- Task details -
Express the data below as a Markdown table with the columns Row and Text, numbering each nonblank line in Row and putting the line itself in Text. Leave out the pictures.

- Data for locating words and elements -
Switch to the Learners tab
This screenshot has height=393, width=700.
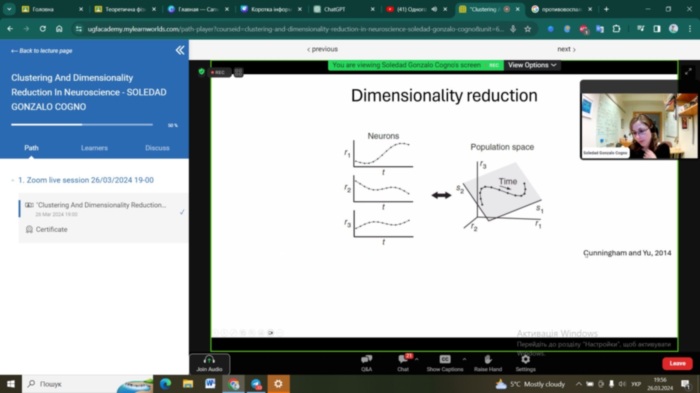coord(94,148)
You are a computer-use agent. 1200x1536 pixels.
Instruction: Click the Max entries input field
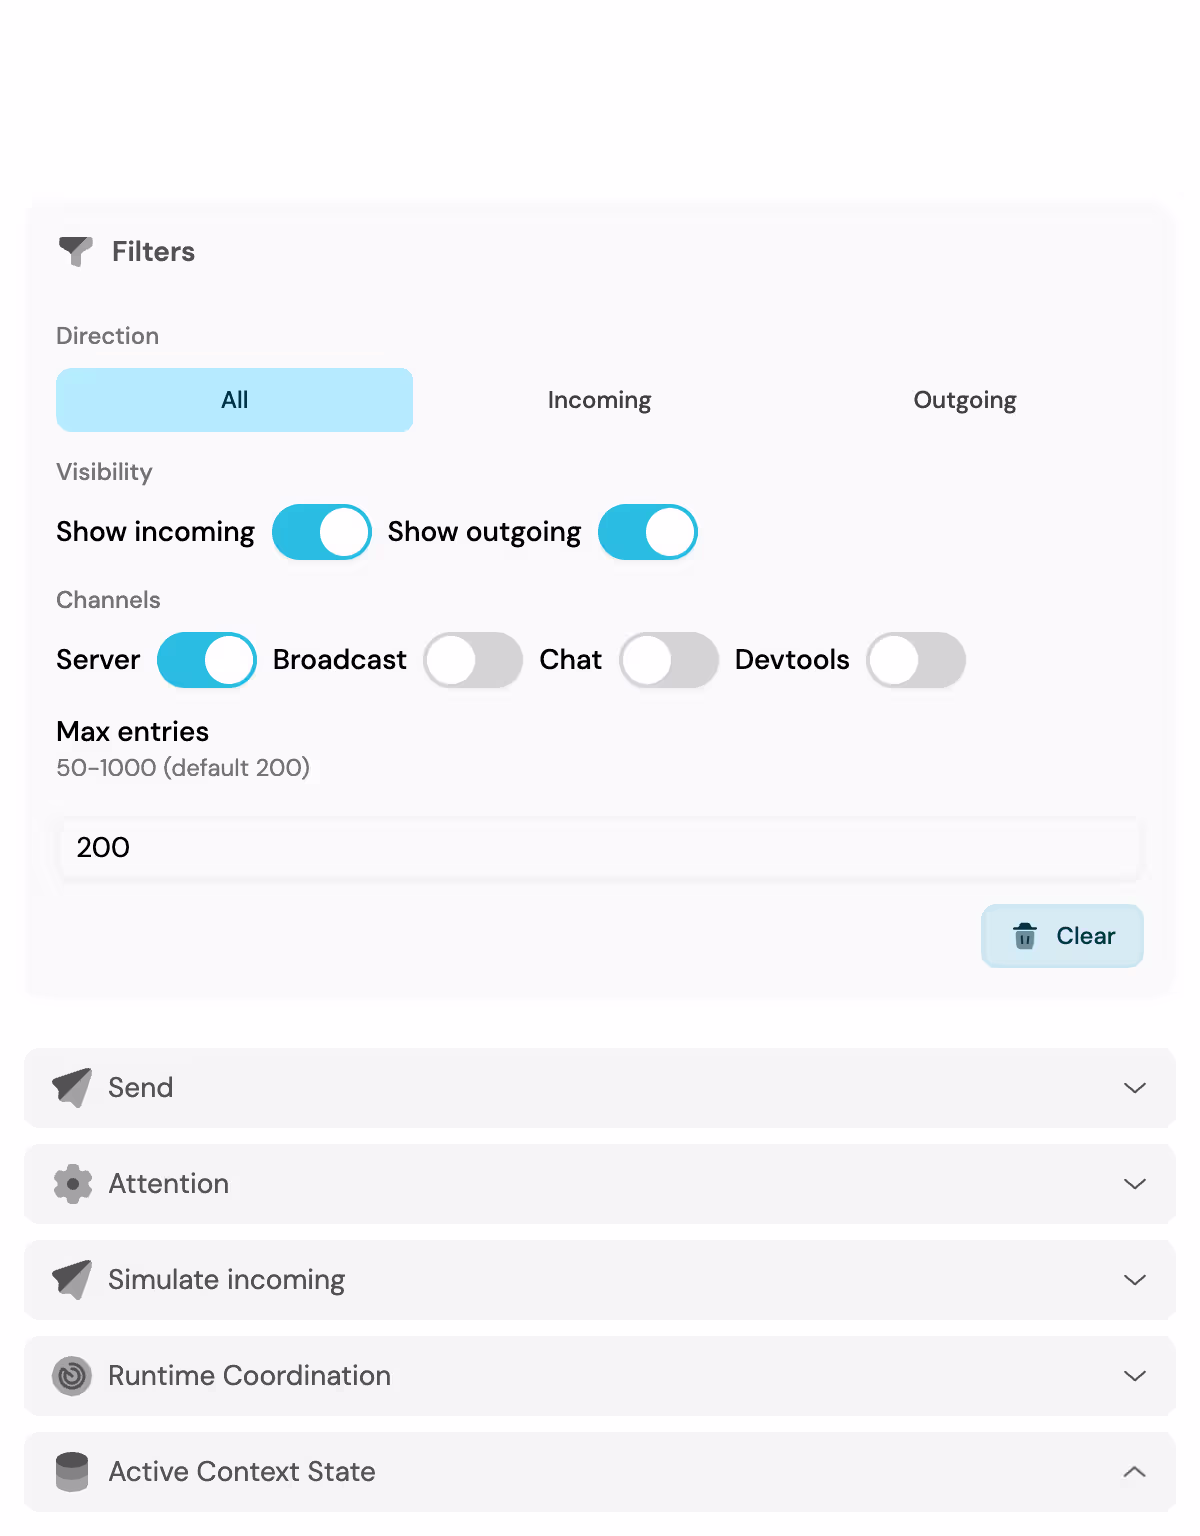click(600, 848)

- The result -
| Row | Text |
|---|---|
| 1 | Switch to the Learners tab |
| 2 | This screenshot has height=393, width=700. |
| 3 | coord(94,148) |
| 4 | You are a computer-use agent. 1200x1536 pixels. |
| 5 | Instruction: Click the Max entries input field |
| 6 | click(600, 848) |